Malgré l'incidence minimale d’ADD associée à la plongée sans décompression à l'époque précédant l'arrivée des ordinateurs, beaucoup d'entre nous ont ajouté des marges de sécurité. Comme les plongées profondes utilisent généralement des profils carrés, lorsque j'enseignais, nous planifiions les plongées en réglant la LND deux ou trois « cases à gauche » des limites réelles de la case noire (LND). Cette pratique était employée à la fois pour assurer la sécurité des plongeurs et pour souligner l'augmentation du risque d’ADD associé à la proximité des LND.
La version informatique de cette approche de la sécurité se traduit par la capacité des ordinateurs de plongée à ajuster les paramètres LND — grâce à des réglages conservateurs ou des facteurs de gradient — en fonction de la tolérance au risque. Les LND modifiables devraient nous permettre de mieux apprécier toutes les possibilités offertes par les LND (ces limites ne sont pas immuables) et nous inciter à respecter ces limites en réfléchissant à notre proximité par rapport à celles-ci.
━━━━━━━━━━
TÂCHE À RÉALISER | Poursuivez, s'il vous plaît, l'extrait sur les limites de plongée sans décompression à partir de sa dernière phrase. Les entrées n'ont aucun rôle à jouer ici.

DONNÉES EXTRAITES |
━━━━━━━━━━
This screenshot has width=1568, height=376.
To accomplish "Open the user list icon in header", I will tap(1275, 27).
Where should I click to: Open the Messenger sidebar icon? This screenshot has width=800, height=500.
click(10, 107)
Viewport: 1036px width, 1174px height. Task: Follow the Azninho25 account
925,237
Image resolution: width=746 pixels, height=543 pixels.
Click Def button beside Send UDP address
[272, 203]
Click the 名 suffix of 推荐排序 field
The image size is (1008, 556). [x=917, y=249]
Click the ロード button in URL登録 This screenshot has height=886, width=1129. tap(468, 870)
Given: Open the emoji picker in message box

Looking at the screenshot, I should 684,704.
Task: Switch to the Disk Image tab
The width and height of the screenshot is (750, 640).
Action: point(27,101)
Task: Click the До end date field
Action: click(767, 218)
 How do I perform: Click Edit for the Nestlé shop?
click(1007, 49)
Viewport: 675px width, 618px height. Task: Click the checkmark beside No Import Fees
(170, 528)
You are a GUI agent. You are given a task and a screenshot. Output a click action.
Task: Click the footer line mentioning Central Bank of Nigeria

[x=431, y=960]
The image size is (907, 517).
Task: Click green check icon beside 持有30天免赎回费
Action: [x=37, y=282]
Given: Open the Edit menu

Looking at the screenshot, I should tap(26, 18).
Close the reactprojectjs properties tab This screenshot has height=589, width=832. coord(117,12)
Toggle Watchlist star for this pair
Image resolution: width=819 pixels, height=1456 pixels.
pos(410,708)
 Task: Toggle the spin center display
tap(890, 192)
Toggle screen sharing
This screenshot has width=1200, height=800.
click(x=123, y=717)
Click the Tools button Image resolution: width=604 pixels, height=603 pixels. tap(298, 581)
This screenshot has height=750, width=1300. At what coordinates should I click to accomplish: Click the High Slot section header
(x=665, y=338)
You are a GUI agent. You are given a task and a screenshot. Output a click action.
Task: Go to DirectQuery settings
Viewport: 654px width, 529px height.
━━━━━━━━━━
RÉPONSE RÉDIGÉE |
L'avantage de l'utilisation d'un ordinateur inclut le suivi continu de la profondeur et du temps de plongée ainsi que la mise à jour continue de la LND. Les inconvénients incluent le risque de faire trop confiance à la protection offerte par les LND (où les plongées dans les limites des LND sont considérées comme sûres à 100 % et où le risque n'est considéré comme élevé que lorsque les LND sont dépassées). Nous devons nous réjouir du bilan impressionnant de la plongée en matière de sécurité et de la rareté des ADD, en particulier des ADD neurologiques graves. Il existe toutefois, et il existera toujours, des « marges d'erreur » de part et d'autre des LND, la probabilité de ADD augmentant avec la proximité de la LND.
Un autre aspect de l'utilisation des ordinateurs peut avoir une répercussion sur la sécurité et causer des problèmes aux plongeurs : l'utilisation d'ordinateurs différents avec des réglages différents. Il n'y a pas si longtemps, les plongeurs utilisaient tous les mêmes tables de décompression et respiraient tous de l'air. Aujourd'hui, ils utilisent des ordinateurs différents, des algorithmes différents, des réglages de sécurité différents et des mélanges gazeux différents. Par conséquent, à moins que les plongeurs n'utilisent le même ordinateur avec le même gaz respiratoire et les mêmes réglages de sécurité, chacun recevra des LND différentes tout au long de la plongée.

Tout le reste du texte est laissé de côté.